Der bloße Verzicht auf die Angabe einer konkreten Zahlungsfrist und deren Ersetzung durch das nach allgemeinem Sprachverständnis auf eine sofortige oder augenblickliche Zahlung gerichtete Wort "umgehend" schafft keine Situation, die sich von derjenigen, in der eine nach wenigen Tagen bemessene Frist gesetzt wird, nennenswert unterscheidet. Auch bei der Verknüpfung der Aufforderung zu einer umgehenden Zahlung mit der Ankündigung der Vollstreckung wird eine Drucksituation geschaffen, in der ein Schuldner im Fall der Nichtzahlung mit einer unmittelbar bevorstehenden Zwangsvollstreckung rechnen muss.
Die hier vorliegende "Mahnung mit Ankündigung von Zwangsvollstreckung" geht über ein erstes Mahnschreiben, das keine Inkongruenz bewirken kann, deutlich hinaus. Typisch für eine erste Mahnung ist, dass bisher gar kein Zahlungstitel existiert, jedenfalls aber eine Zwangsvollstreckung noch nicht absehbar ist. Dass eine erste Mahnung unter dem Blickwinkel eines inkongruenten Vollstreckungsdrucks nicht einer Mahnung mit Ankündigung der Zwangsvollstreckung gleichsteht, liegt auf der Hand. Durch die Ankündigung der Zwangsvollstreckung wird beim Empfänger die Erwartung hervorgerufen, dass diese auch umgehend stattfindet, wenn er nicht zahlt. Dass der Absender sich anders entschließt und zunächst weitere Mahnungen folgen lässt, die einen Rückschritt gegenüber dem bereits erzeugten Zahlungsdruck bedeuten würden, ist dagegen nicht zu erwarten.

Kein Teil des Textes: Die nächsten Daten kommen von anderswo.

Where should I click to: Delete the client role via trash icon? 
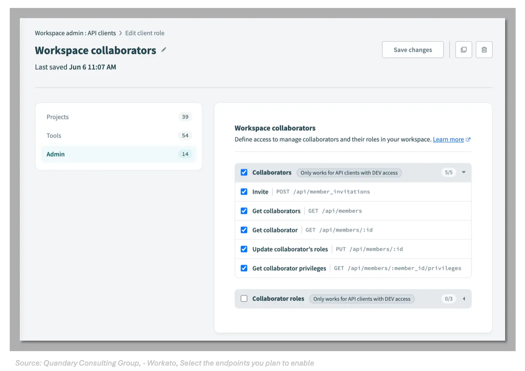point(484,49)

Unter den gegebenen Umständen kann der Hinweis auf die unterschiedlichen Vollstreckungsmöglichkeiten auch nicht als bloße Erläuterung der Vollstreckungsarten verstanden werden. Aufgrund der Ankündigung der Vollstreckung im Fall der Nichtzahlung musste der Empfänger damit rechnen, der Absender werde sämtliche Vollstreckungsmöglichkeiten einsetzen, soweit das Vermögen des Schuldners dafür eine Grundlage bot. Deshalb war auch nicht zu erwarten, dass nach der bereits erfolgten Ankündigung der Zwangsvollstreckung die Androhung bestimmter einzelner Vollstreckungsmaßnahmen vor ihrer Anordnung nachfolgte. Jedenfalls konnte der unbefangene Empfänger des Schreibens nach seinem Inhalt nicht darauf schließen, dass es sich nur um eine verschärfte Zahlungsaufforderung ohne ernsthafte Vollstreckungsabsichten des Versenders gehandelt haben könnte.

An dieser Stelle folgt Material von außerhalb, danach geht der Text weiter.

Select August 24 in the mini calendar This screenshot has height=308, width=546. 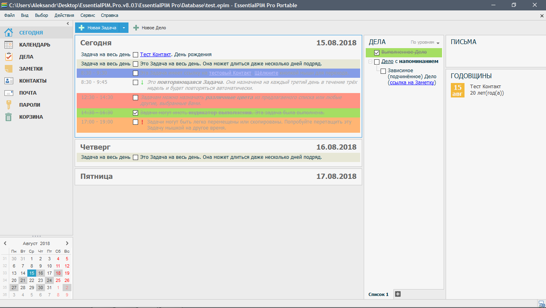click(x=49, y=280)

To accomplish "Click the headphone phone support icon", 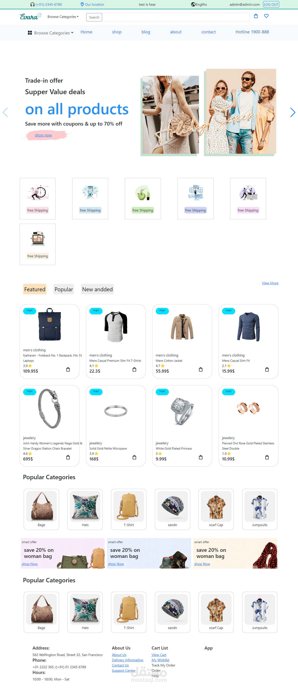I will pyautogui.click(x=32, y=4).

d) Eine Ausuferung der durch Vollstreckungsdruck herbeigeführten Inkongruenz ist damit nicht zu befürchten. Diese Gefahr ist entgegen der Auffassung der Revision auch im Hinblick auf die Anwendung des § 133 Abs. 1 InsO nicht gegeben. Ist eine entsprechende Ankündigung außerhalb des Drei-Monats-Zeitraums ergangen, so führt eine daraufhin erfolgte Zahlung nicht zur Inkongruenz (BGH, Urteil vom 27. Mai 2003 - IX ZR 169/02, BGHZ 155, 75, 83 f; vom 18. Dezember 2003, aaO S. 254 f; Beschluss vom 18. Juni 2009 - IX ZR 7/07, ZIP 2009, 1434 Rn. 6).
2. Die weiteren Voraussetzungen für die Anwendung des § 131 Abs. 1 Nr. 1 InsO liegen vor. Soweit der Beklagte im Revisionsverfahren weiterhin in Abrede stellt, dass die Zahlung der Schuldnerin unter dem Druck des Schreibens vom 2. Februar 2005 erfolgt ist, wendet er sich gegen die anders lautenden tatrichterlichen Feststellungen des Berufungsgerichts. Durchgreifende Verfahrensrügen erhebt die Revision insoweit nicht.